FIG. 1 is a block diagram showing the basic configuration of the present invention, FIG. 2 is a circuit diagram of a camera system as an embodiment of the present invention, FIG. 3 is a circuit diagram of an external flash used in the same, and FIGS. Figure 17 is a flowchart showing the same operation as above;
The figure shows the change over time in the charging voltage of the internal flash used in the same as above, Figure 19 is an explanatory diagram to explain the amount of dimming of the flash used in the same as above, and Figure 20 (a) and (b) respectively show backlighting. Figure 21 is a diagram showing a display example of the finder display section used in the above, and Figure 22121 is a diagram showing the relationship between the difference in exposure value between the peripheral and central areas and the ratio of flash light intensity at 1110 and 1110 light hours. FIG. 23 is a diagram showing a display example of the flash irradiation range on the infinder display section of the same as above, and FIG. 24 is a circuit diagram of a main part of an example of a part of the present invention. It is. 1 is a first photometry means, 2 is a second photometry means, 3 is a setting means, and 4 is a calculation means.

Claims (6)

[Claims] (1) A flash photography device that illuminates the center of the shooting screen, including a first photometer that measures the brightness at the center of the screen, and a second photometer that measures the brightness at the periphery of the screen. a setting means for setting an exposure value difference between the central part and the peripheral part of the photographing screen when the flash is irradiated;
and a calculation means for determining an exposure control value and a flash control value based on the photometry output of the second photometry means and the difference in set exposure values. (2) The calculation means includes film sensitivity input means for inputting the film sensitivity, and exposure control value calculation means for calculating the exposure control value based on the film sensitivity, the brightness of the peripheral area, and the step of the set exposure value.
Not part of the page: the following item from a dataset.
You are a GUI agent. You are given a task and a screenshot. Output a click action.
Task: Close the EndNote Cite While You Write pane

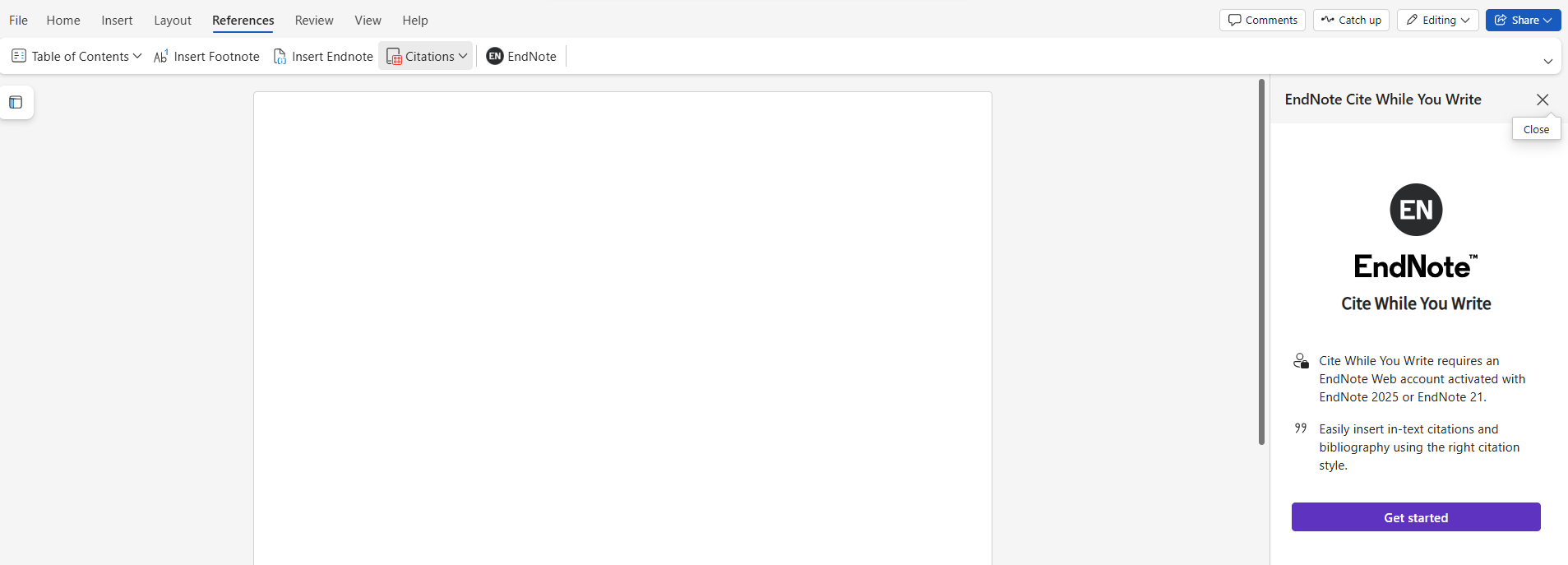tap(1542, 100)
The flash photography device according to claim 1, comprising: (3) The calculation means includes flash control value calculation means for calculating the flash control value based on the brightness of the central part, the brightness of the peripheral part, and the step of the set exposure value. Or the flash photographing device according to 2. (4) The flash photographing device according to claim 3, wherein the flash control value calculating means calculates a correction amount of the flash light control amount. (5) The flash photographing device according to any one of claims 1 to 4, further comprising display means for displaying a step difference in set exposure values. (6) The flash photographing device according to any one of claims 1 to 5, wherein the setting means also serves as means for setting an aperture value or a shutter speed.